WHAT IS BEING ASKED =
In the text on business insolvencies, reproduce the section between "In total, 395" and "voluntary arrangements (CVAs).", inclusive, switching "catering and hospitality" for "food and hospitality".

SUPPLIED PASSAGE =

*** Begin section ***

Business insolvencies rise 17% on last year

There has been a sharp annual rise in the number of company insolvencies in September 2023 to 1,967, 17% higher than the same month last year

Sara White, Editor, Accountancy Daily


The worst hit sectors were construction, manufacturing and retail industries, reflecting the impact of higher interest rates and a sharp drop in residential house building.


In total, 395 construction related businesses went bust, followed by 380 catering and hospitality businesses and 352 companies involved in the motor trade, including repairs and forecourts.


However, the total number of business collapses was down 15.2% on August’s total of 2,319.


The company insolvencies consisted of 255 compulsory liquidations, 1,576 creditors’ voluntary liquidations (CVLs), 125 administrations and 11 company voluntary arrangements (CVAs).

*** End section ***

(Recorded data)
*** Begin section ***

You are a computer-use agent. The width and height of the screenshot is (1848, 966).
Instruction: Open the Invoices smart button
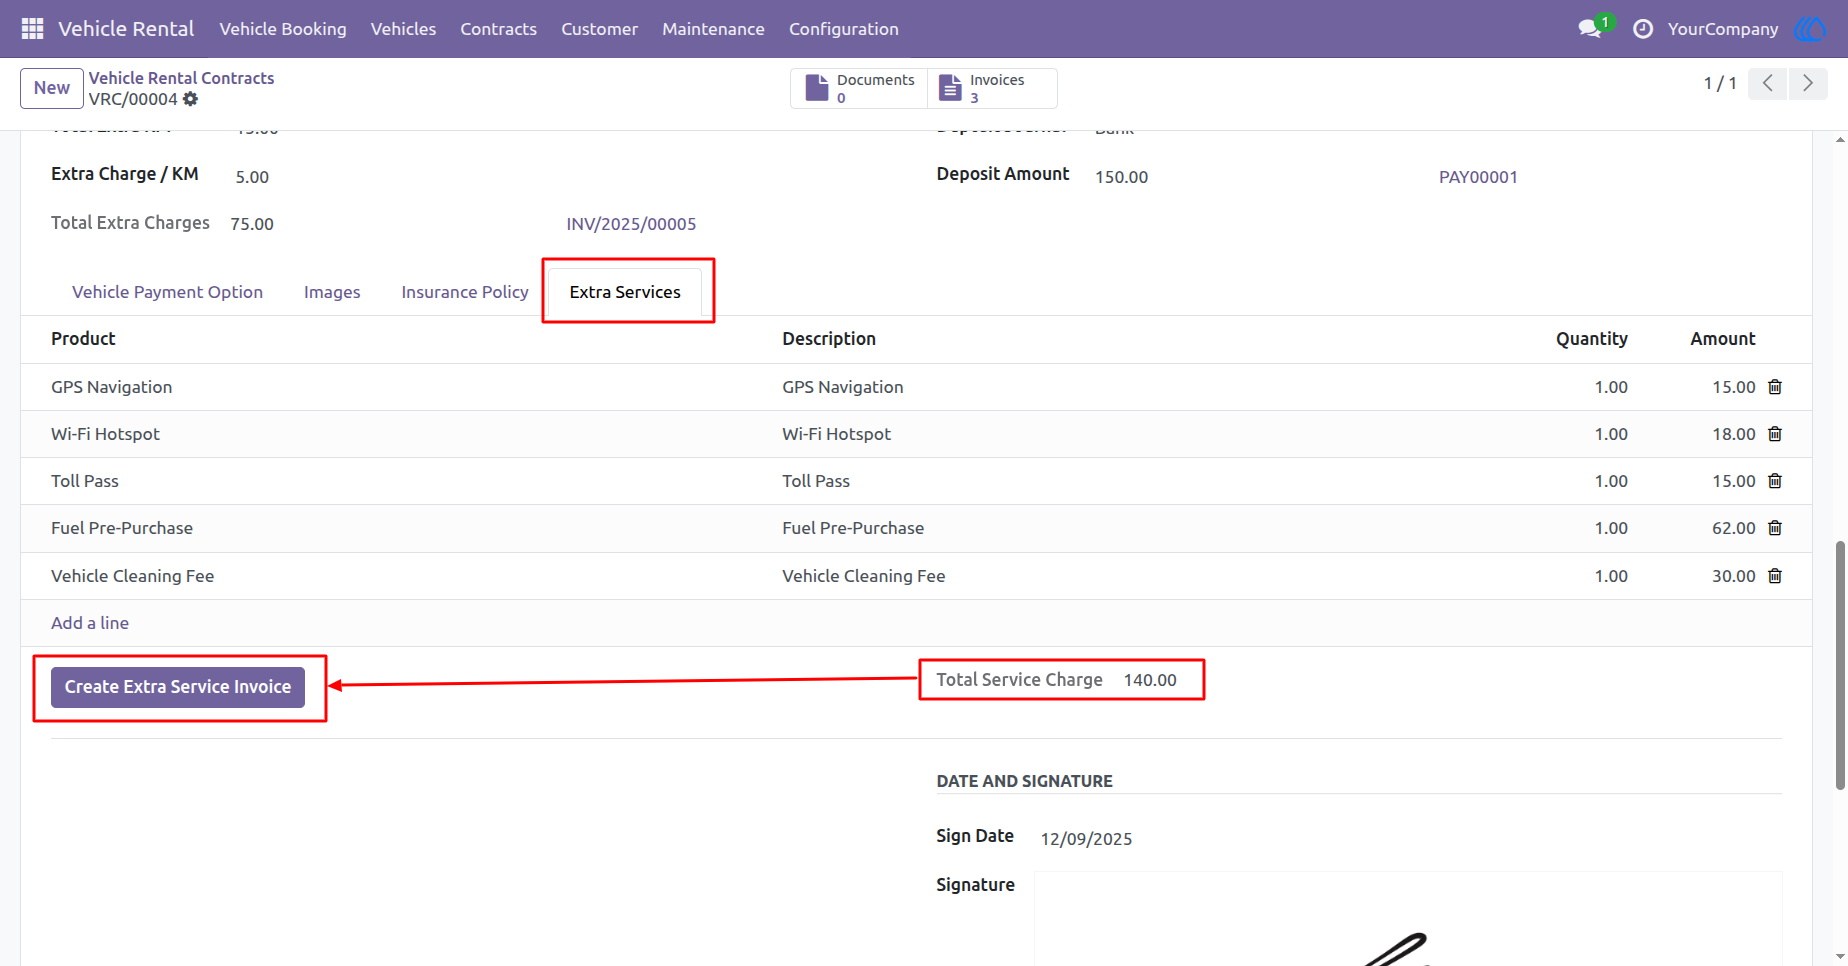[992, 88]
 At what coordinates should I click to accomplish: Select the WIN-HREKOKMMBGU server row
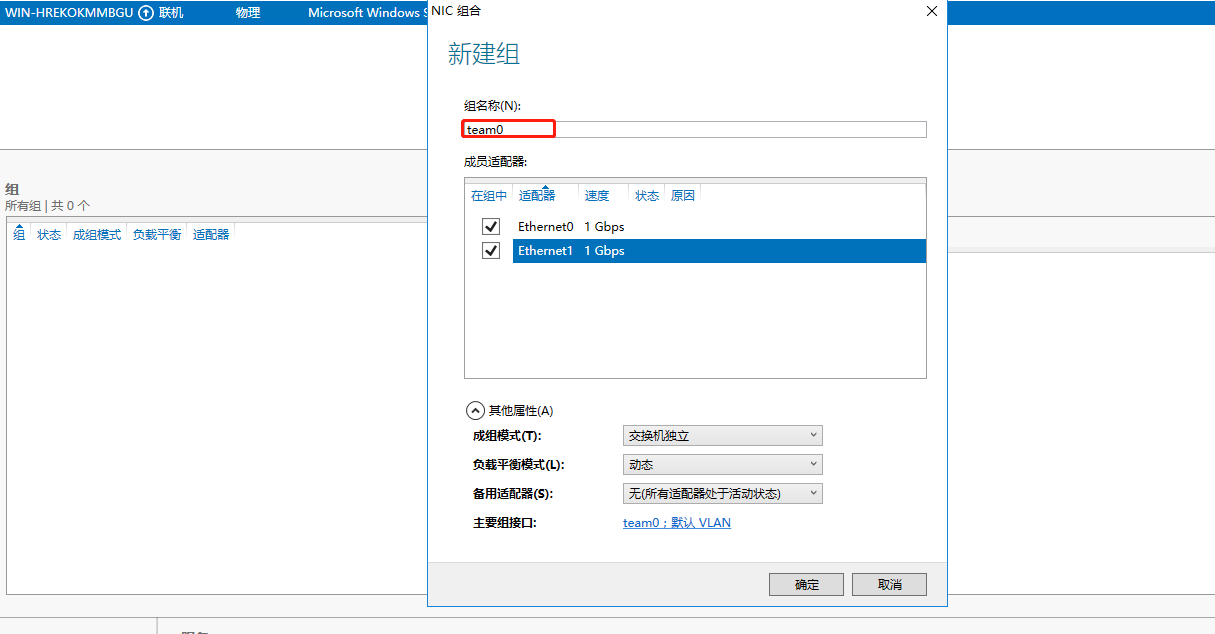[68, 13]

*** End section ***

TASK RESULT =
In total, 395 construction related businesses went bust, followed by 380 food and hospitality businesses and 352 companies involved in the motor trade, including repairs and forecourts.


However, the total number of business collapses was down 15.2% on August’s total of 2,319.


The company insolvencies consisted of 255 compulsory liquidations, 1,576 creditors’ voluntary liquidations (CVLs), 125 administrations and 11 company voluntary arrangements (CVAs).